• Ancient earthquake may have caused destr

    From ScienceDaily@1337:3/111 to All on Fri Sep 11 21:30:40 2020
    Ancient earthquake may have caused destruction of Canaanite palace at
    Tel Kabri

    Date:
    September 11, 2020
    Source:
    George Washington University
    Summary:
    Researchers have uncovered new evidence that an earthquake may have
    caused the destruction and abandonment of a flourishing Canaanite
    palatial site about 3,700 years ago.



    FULL STORY ==========================================================================
    A team of Israeli and American researchers funded by grants from
    the National Geographic Society and the Israel Science Foundation has
    uncovered new evidence that an earthquake may have caused the destruction
    and abandonment of a flourishing Canaanite palatial site about 3,700
    years ago.

_WRITTEN EXERCISE A:_ Rewrite the entries in the stretch from the line containing "Where should I" through the line containing "pos(852,47)", changing "status label" to "status badge" and keeping everything else the same. Leave the pictures out of your answer.

_EXTRACTED ENTRIES:_
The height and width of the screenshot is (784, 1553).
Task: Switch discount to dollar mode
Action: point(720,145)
...
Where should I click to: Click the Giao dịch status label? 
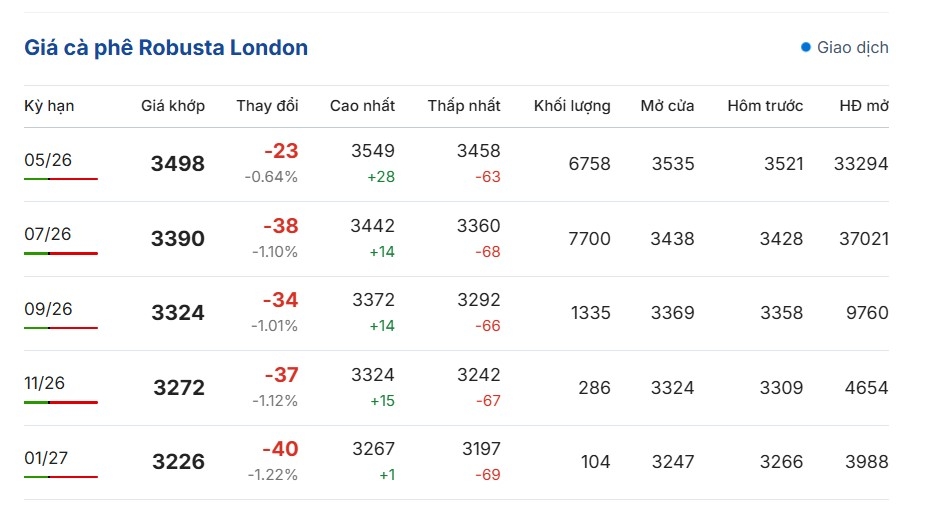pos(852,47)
--
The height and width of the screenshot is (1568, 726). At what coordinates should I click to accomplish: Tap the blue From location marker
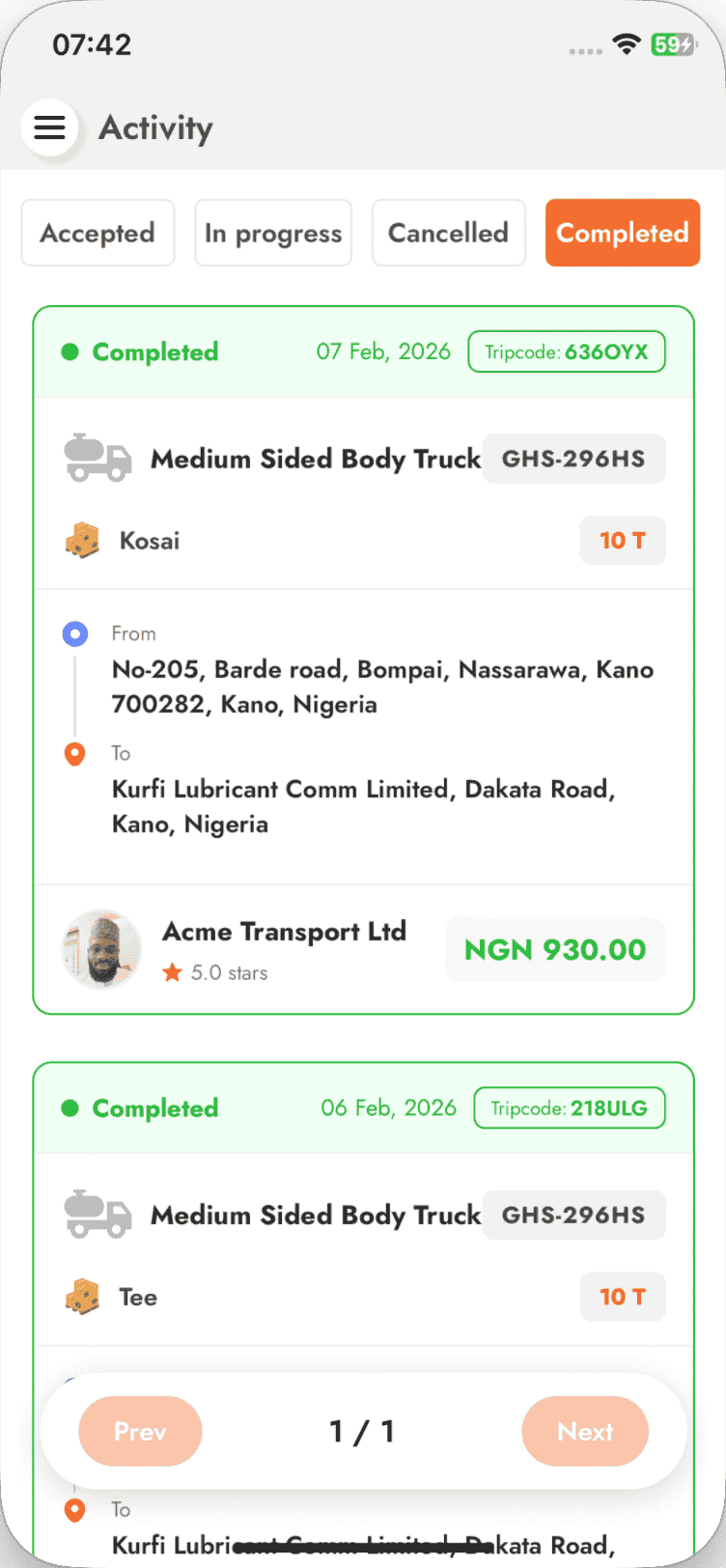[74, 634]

_WRITTEN EXERCISE B:_ According to the article, about how long ago was the Canaanite palatial site destroyed and abandoned?

_ANSWER A:_
Where should I click to: Click the Giao dịch status badge? 
pos(852,47)

_ANSWER B:_ About 3,700 years ago.